We are incredibly proud to announce that our paper on CovidDeep is now the most popular in IEEE Transactions on Consumer Electronics.
CovidDeep is a framework called that combines efficient deep neural networks (DNN)s with commercially available wearable medical sensors for pervasive testing of the COVID-19 virus and the resultant disease.
Here is the abstract. The CovidDeep paper can be found on IEEE Transactions on Consumer Electronics‘ website.
Read the CovidDeep case study.
The novel coronavirus (SARS-CoV-2) has led to a pandemic. The current testing regime based on Reverse Transcription-Polymerase Chain Reaction for SARS-CoV-2 has been unable to keep up with testing demands, and also suffers from a relatively low positive detection rate in the early stages of the resultant COVID-19 disease. Hence, there is a need for an alternative approach for repeated large-scale testing of SARS-CoV-2/COVID-19. The emergence of wearable medical sensors (WMSs) and deep neural networks (DNNs) points to a promising approach to address this challenge.
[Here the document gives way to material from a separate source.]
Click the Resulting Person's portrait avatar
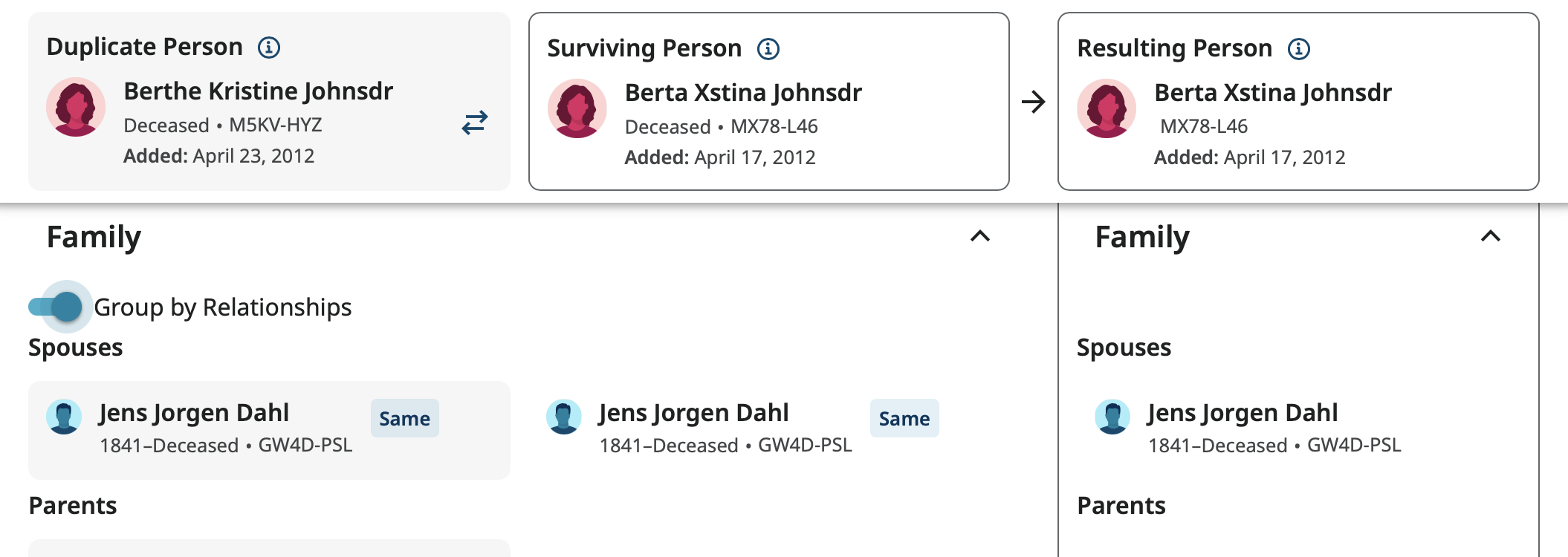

WMSs enable continuous and user-transparent monitoring of physiological signals. However, disease detection based on WMSs/DNNs and their deployment on resource-constrained edge devices remain challenging problems. To address these problems, we propose a framework called CovidDeep that combines efficient DNNs with commercially available WMSs for pervasive testing of the virus and the resultant disease. CovidDeep does not depend on manual feature extraction. It directly operates on WMS data and some easy-to-answer questions in a questionnaire whose answers can be obtained through a smartphone application.
We collected data from 87 individuals, spanning three cohorts, including healthy, asymptomatic (to detect the virus), and symptomatic (to detect the disease) patients. We trained DNNs on various subsets of the features automatically extracted from six WMS and questionnaire categories to perform ablation studies to determine which subsets are most efficacious in terms of test accuracy for a three-way classification. The highest test accuracy obtained was 98.1%. The models were also shown to perform well on other performance measures, such as false-positive rate, false-negative rate, and F1 score.
We augmented the real training dataset with a synthetic training dataset drawn from the same probability distribution to impose a prior on DNN weights and leveraged a grow-and-prune synthesis paradigm to learn both DNN architecture and weights. This boosted the accuracy of the various DNNs further and simultaneously reduced their size and floating-point operations. This makes the CovidDeep DNNs both accurate and efficient in terms of memory requirements and computations. The resultant DNNs are embedded in a smartphone application, which has the added benefit of preserving patient privacy.